Think You Know How to Potty Train Your Toddler? You’re Wrong.
Potty training is a rite of passage; that final step kids take towards becoming a “big kid”. But what happens when your child just doesn’t seem to catch on? My toddler is that kid; here’s our story and experience with potty training so far.
When my daughter was 18 months old, I began scrolling through Pinterest to find articles about early potty training. I read all the tips and tricks and made a game plan. She accompanied me on a trip to Target to pick out a potty seat and some Pull Ups; she seemed stoked and I was confident. The first day we had her potty, she kept telling us she wanted to “be big”. I thought to myself, “this is going to be SO easy!”. She never actually went potty those first few weeks, but I was thrilled that she was showing interest in the potty at all. As her 2nd birthday inched closer, I began making potty time a regular occurrence during the day. She sat every morning when she woke up, after every meal, and before bedtime. I was certain that she would catch on soon and we would bid farewell to diapers. Boy, was I wrong. Then, right before her second birthday, she suffered an awful injury to her head. She fell from a kitchen chair onto a concrete floor and knocked one of her teeth out. After that incident, anything height related was out of the question; swings at the park, being picked up, and you guessed it…..the potty. As much as I tried to reassure her that the potty was safe, she refused to sit or even go near it.
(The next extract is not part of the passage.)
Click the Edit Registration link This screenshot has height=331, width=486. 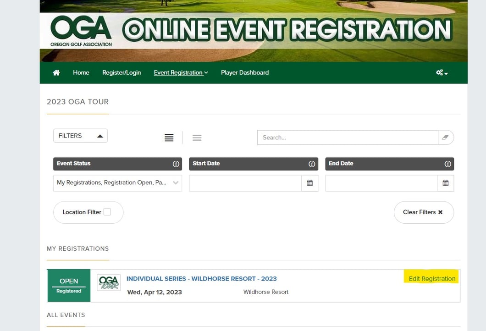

I was lost on what our next step should be, so I decided I wouldn’t push it. I stopped mentioning the potty and patiently waited for her to show interest again. Her 2nd birthday came and went, and there were zero signs of potty training any time soon. I decided that once she turned 2 ½, I would try to introduce the potty again.
One day, while we were out shopping, we walked by the potty training section of the diaper aisle. She shouted, “Mama! Big girl potty! I want a princess one!” Without hesitation, I picked up the potty seat she had been so excited about. We got home and she begged me to let her use it. Within 20 minutes, she had peed in the potty without me urging her to go try. This was it, I was absolutely certain this time! For the next few days, she went like a champ, but only when she was naked. Any time she had big girl undies on, she peed in them instantly. We had stayed home for days and had to get out of the house, so I broke down and put her in Pull Ups. Huge mistake on my part. After having the Pull Ups again, she wanted nothing to do with the potty. I tried bribing her with candy and toys and a sticker chart…..nothing worked. Again, I stopped mentioning the potty. I wanted her to be ready to use it and I didn’t want her to feel too pressured about going.
Third Time’s the Charm?
Just a few weeks ago, she woke up and said “Mama! I need to use the big girl potty!”. I jumped out of bed as fast as my pregnant belly would allow, and ran her to the potty. She went and I made a HUGE deal about it; she was jumping up and down with excitement, too. Then, she insisted on calling everyone and telling them all about how she was a “big girl”. She even made sure to tell the maintenance workers (who came to check on our house that day) that she went potty. Thankfully, they cheered her on and told her how awesome she was as well!
Still a Work in Progress…..
E is now officially day time potty trained, but we are still working on outings and night time. It is very much still a work in progress. The articles I read were full of tips, tricks, and good advice but at the end of the day, none of them fully prepared me for what I’ve encountered with my daughter. They made me feel like early introduction would ensure my kiddo would be trained before 2 years old. The “naked” potty training method was supposed to be fool proof. Candy and sticker chart incentives were supposed to instill excitement in my child; enough excitement for her to WANT to go potty on her own. But unfortunately, potty training isn’t one size fits all. Every child is completely different. You can’t rely on articles or other mom’s experiences when you begin potty training. You’ve just got to listen to your gut, understand your child, and approach it in a way that they will respond to. And even then, it may not happen when you would like it to. If you’re in the midst of potty training, hang in there. And if you’re about to dive in, buckle up and hold on; it may be a bumpy ride. Positive potty training vibes, mamas!